Liverpool Sound and Vision Rating 9/10
Cast: David Threlfall, Amanda Redman, Helen McCrory, Gregor Fisher, Jason Manford, Andy Rush, Charlotte Beaumont, John Biggins, James Carcaterra, Hayley Collett, Lucy Conley, Pamela Betsy Cooper, David Doyle, Bob Golding, Hamish Hamilton, Andrew Harrison, Kevin Hudson, Albie Marber, Jordan Metcalfe, Marene Miller, Jacinta Mulcahy, Michael Müller, Paul Ritter, Chris Ryman, David Sterne, Tilly Vosburgh, Phil Yarrow, Chris Cowlin.
For many, the night Tommy Cooper died at Her Majesty’s Theatre infront of a live television audience will always be remembered. The man who could make people laugh just by standing infront of them, had passed on at the end his act 30 years ago and for many the sound of laughter was never the same again.
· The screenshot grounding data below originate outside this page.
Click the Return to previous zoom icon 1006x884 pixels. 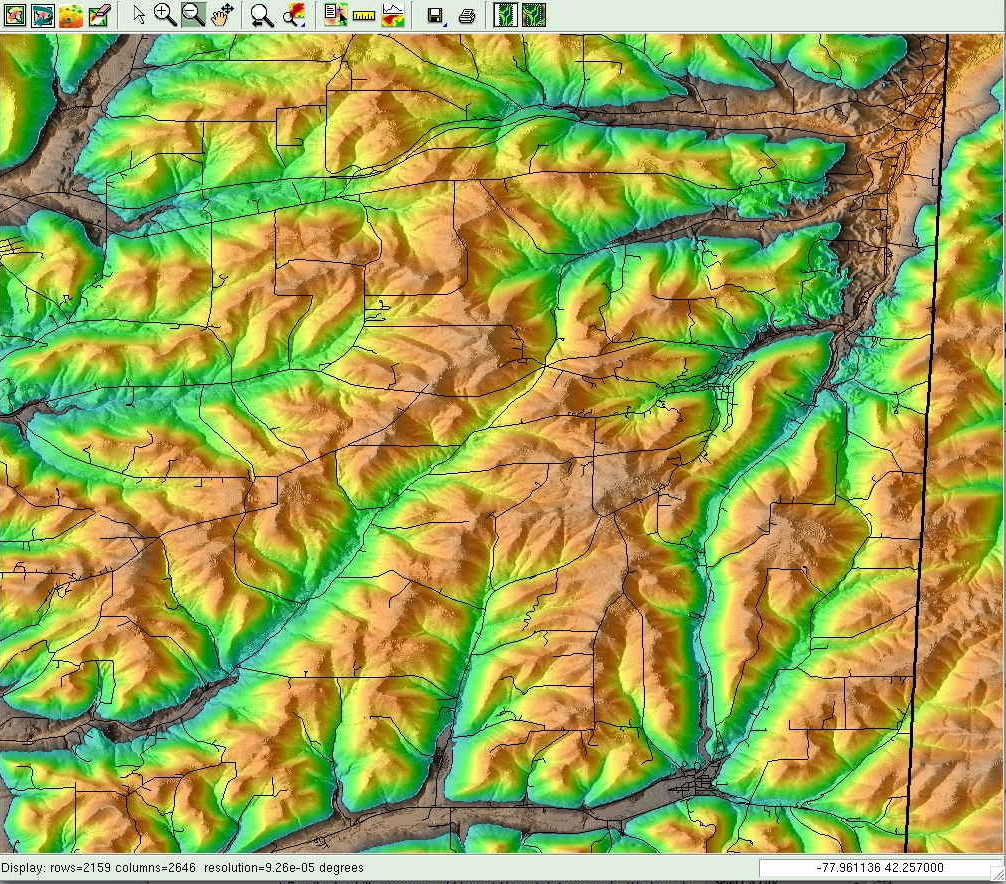pyautogui.click(x=261, y=15)
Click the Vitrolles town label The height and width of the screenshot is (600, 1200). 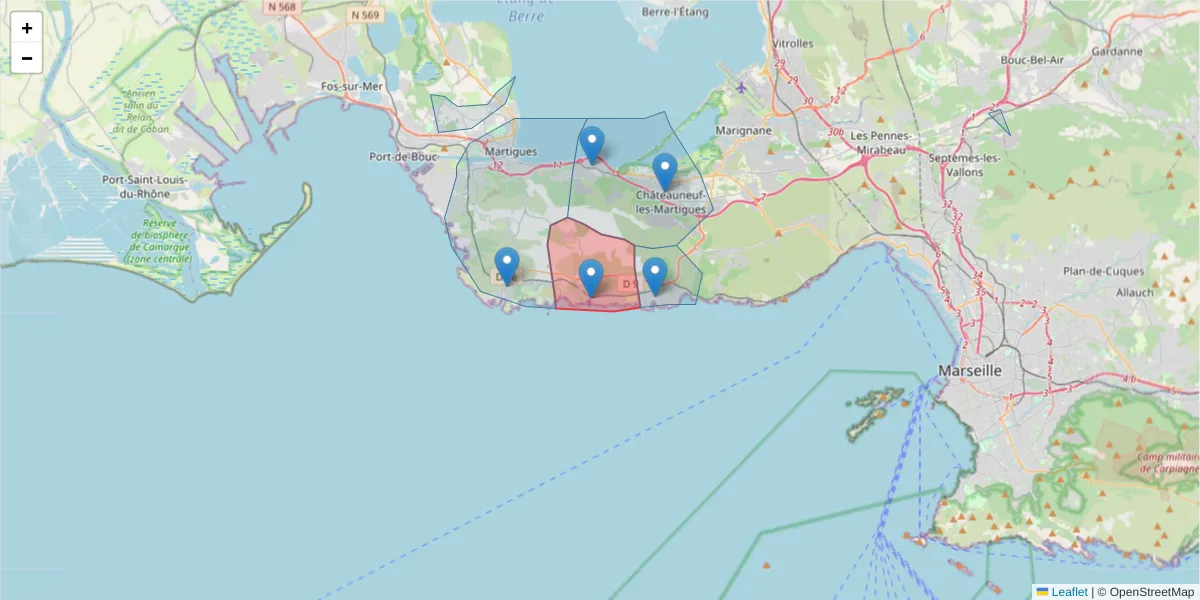pyautogui.click(x=794, y=45)
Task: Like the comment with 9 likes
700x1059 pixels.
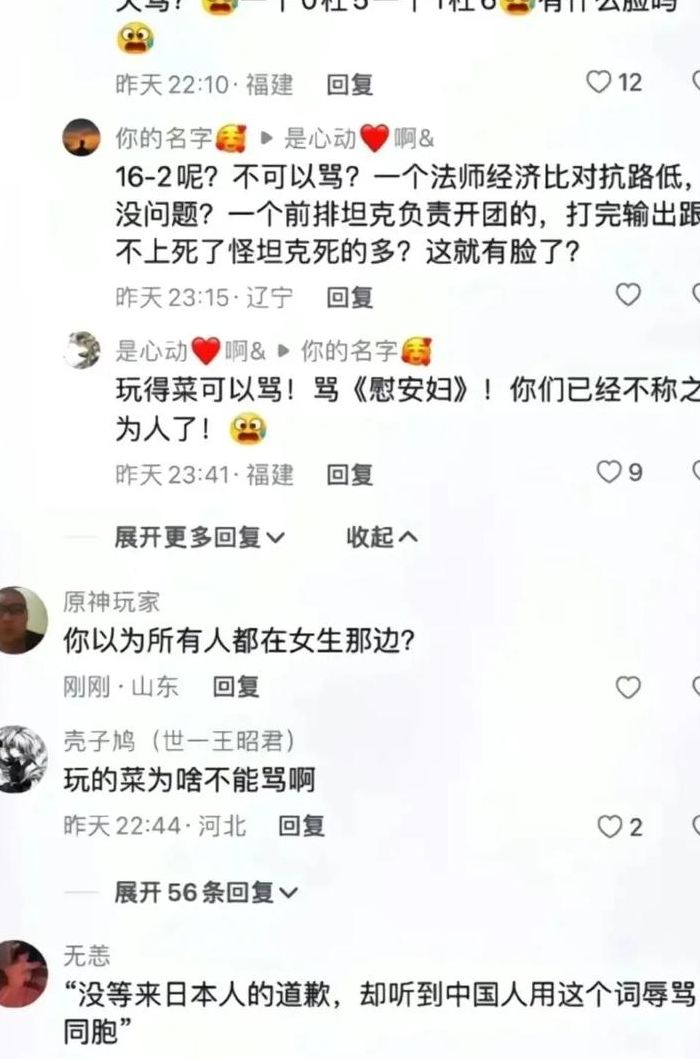Action: click(609, 471)
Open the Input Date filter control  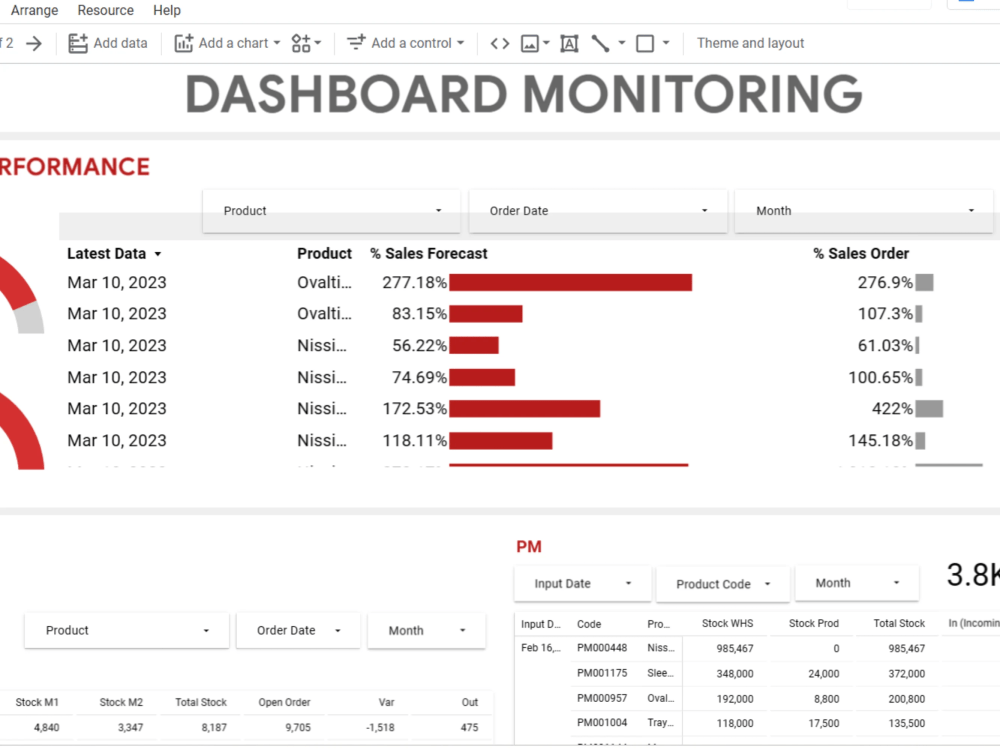click(x=582, y=583)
In Simon Nye’s biopic of the comedian, Tommy Cooper: Not Like That, Like This, there is much to take in about the man who made the humble Fez an institution and whilst some of it would be seen as perhaps sacrilege to his adoring fans, perhaps even deeply unpleasant, it can only arguably renew interest in the very things it was also espousing, the art of a good well-timed joke, of lost music halls and theatres, of which there were painfully many going by list that flashed up every so often during the two hour film and of course Tommy Cooper himself. For too many years now and you only have to look at some of the replies people make online in a vague attempt to be 21st Century funny, that too them Tommy Cooper was unfunny as the 60s and 70s were drab; a completely unfair accusation to a man who packed theatres up and down the country for over 30 years.
Whatever the rights and wrongs of Simon Nye’s script, those who perhaps watched Mr. Cooper pass on that night at Her Majesty’s Theatre could not help but transported back to a time when comedy was more gentle, less sarcastic, to watching a great man fall apart through loneliness and the two women who, perhaps with dignity on their parts kept him alive longer than he may have actually done.
With David Threlfall portraying remarkably superbly Tommy Cooper at the height of his popularity and the downward spiral of his life as he descended into drink and ill health, it was perhaps with no surprise that the two stars of the biopic were Amanda Redman and Helen McCrory as Gwen ‘Dove’ Cooper and Mary Kay respectively. Both actors played their parts with great poise and a keen sense of gracefulness which is a great testament to the two women left behind.
Comedy may have moved on, it may have got smarter, more lean, sarcastic and sometimes utterly repugnant but the laughter of a generation was perfectly framed by Simon Nye’s script and aside from the many flaws Tommy Cooper had, something as viewers we all share, even those who suggest on the outside that they are somehow perfect, he still had the unnerving natural talent in which to make people laugh. April 1984 is etched into the memory of thousands who watched the final few minutes of a comedian’s life and right to the end, he continued to make them laugh. Whilst there are always things that people don’t want to see played out before their eyes, Tommy Cooper: Not Like That, Like This was compelling television.